Nahor
(Na̱hor).
1. Vader van Terah en grootvader van Abraham. Nahor was een zoon van Serug en een nakomeling van Sem. Hij leefde 148 jaar (2177–2029 v.G.T.). — Ge 11:22-26; 1Kr 1:24-27; Lu 3:34-36.
2. Zoon van Terah; kleinzoon van Nahor (nr. 1) en broer van Abraham (Ge 11:26; Joz 24:2). Nahor trouwde met Milka, de zuster van Lot en de dochter van Nahors andere broer, Haran, en dus Nahors nicht. Bij Milka had Nahor acht zonen en bij zijn bijvrouw Reüma had hij nog eens vier zonen, in totaal dus twaalf zonen, van wie er enkelen stamhoofd werden (Ge 11:27, 29; 22:20-24). Via zijn zoon Bethuël werd Nahor de grootvader van Laban en Rebekka en de overgrootvader van Lea, Rachel, Jakob (Israël) en Esau. — Ge 24:15, 24, 47; 29:5, 16; 1Kr 1:34.

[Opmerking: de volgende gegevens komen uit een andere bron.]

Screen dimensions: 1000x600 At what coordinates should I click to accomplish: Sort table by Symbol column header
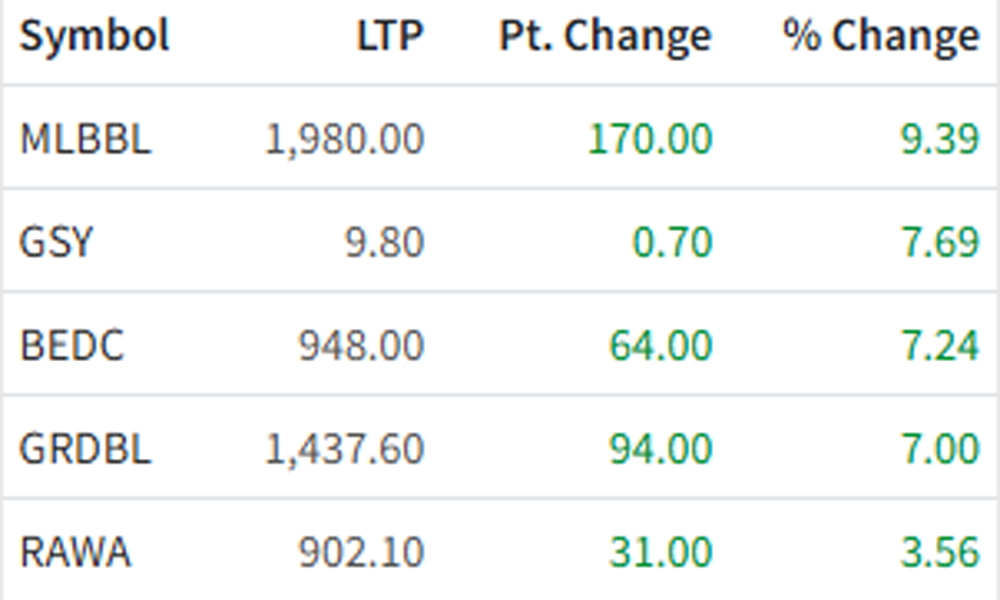click(94, 35)
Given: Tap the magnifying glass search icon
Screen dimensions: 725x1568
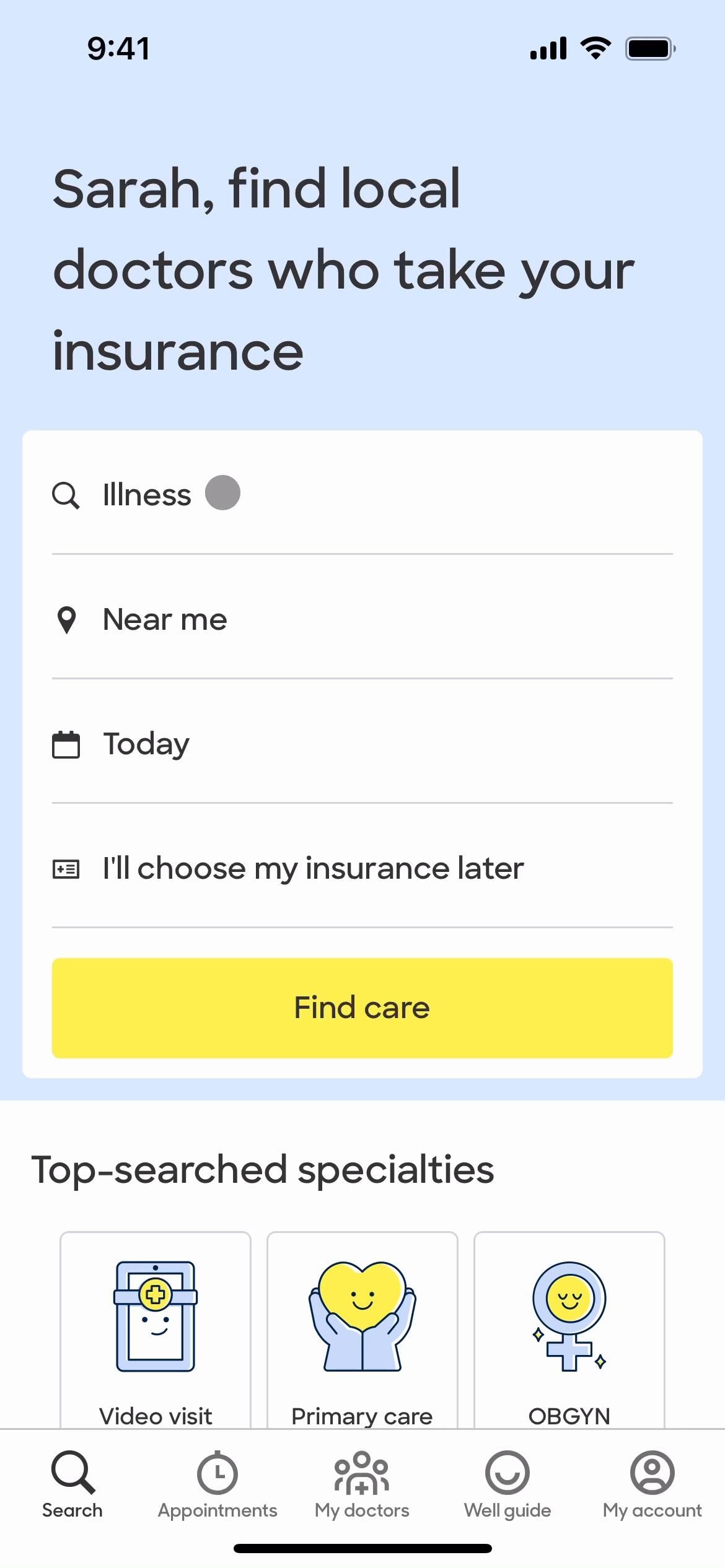Looking at the screenshot, I should pos(66,495).
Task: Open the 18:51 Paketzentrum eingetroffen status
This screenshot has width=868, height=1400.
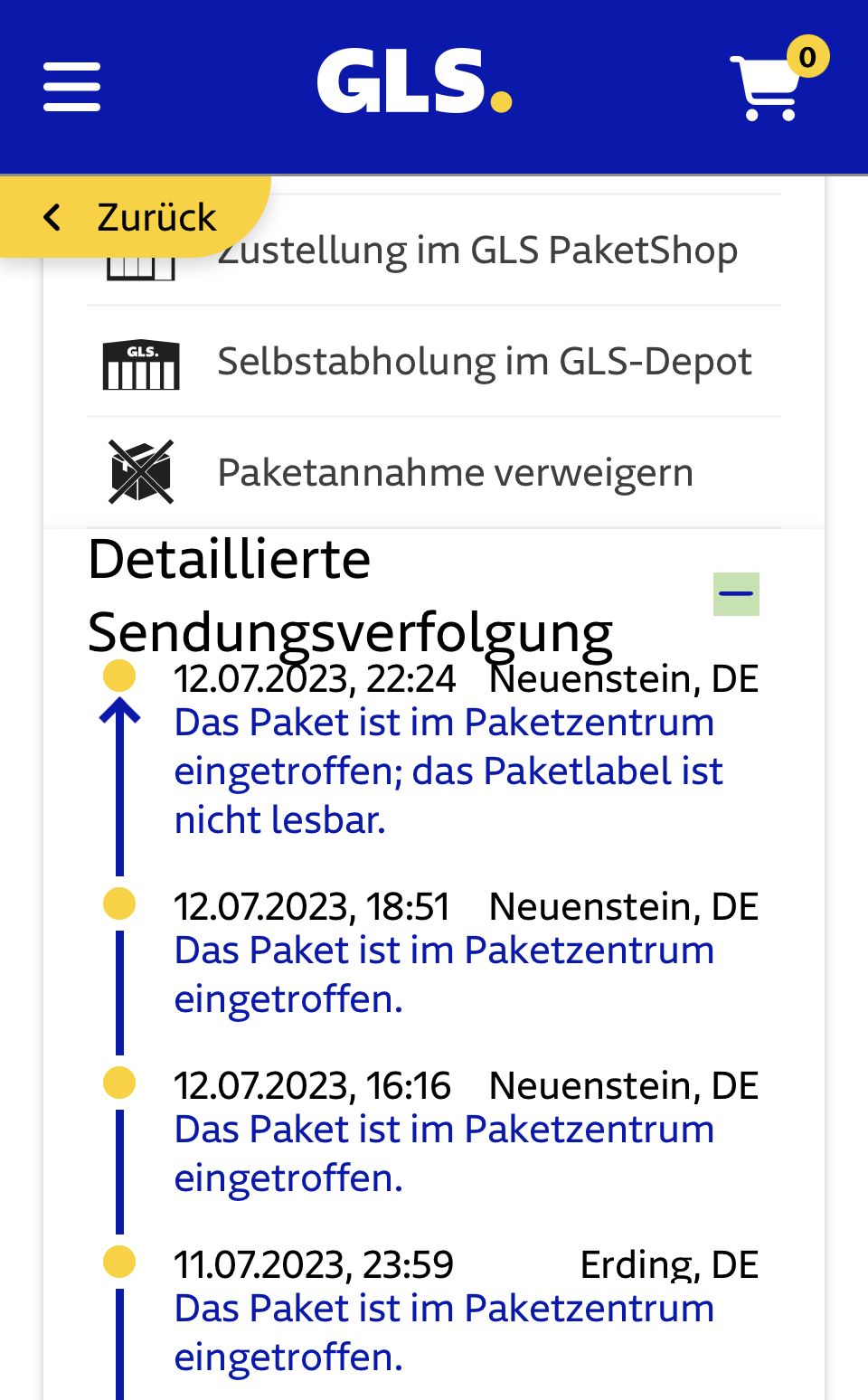Action: pos(443,974)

In het Genesisverslag over het vertrek van Terah en Abraham uit Ur der Chaldeeën ontbreekt Nahors naam in de opsomming van de leden van het reisgezelschap (Ge 11:31). Hij schijnt echter later gekomen te zijn, want toen Abrahams knecht een vrouw voor Isaäk zocht, ging hij naar Haran, waar Terah gewoond had en gestorven was en waar Nahors kleinzoon Laban woonde toen Jakob naar hem toe ging (Ge 11:31, 32; 12:4; 27:43). Abrahams knecht ging „naar de stad van Nahor”, hetzij naar Haran zelf of naar een nabijgelegen plaats, misschien het Nahur dat vaak op verscheidene in Mari gevonden tabletten uit het 2de millennium v.G.T. wordt vermeld (Ge 24:10; 29:4; The Biblical Archaeologist, 1948, blz. 16). En toen Jakob wegging bij Laban, riep Laban „de god van Abraham en de god van Nahor” aan, opdat die tussen hen zou oordelen. — Ge 31:53; zie HARAN nr. 4.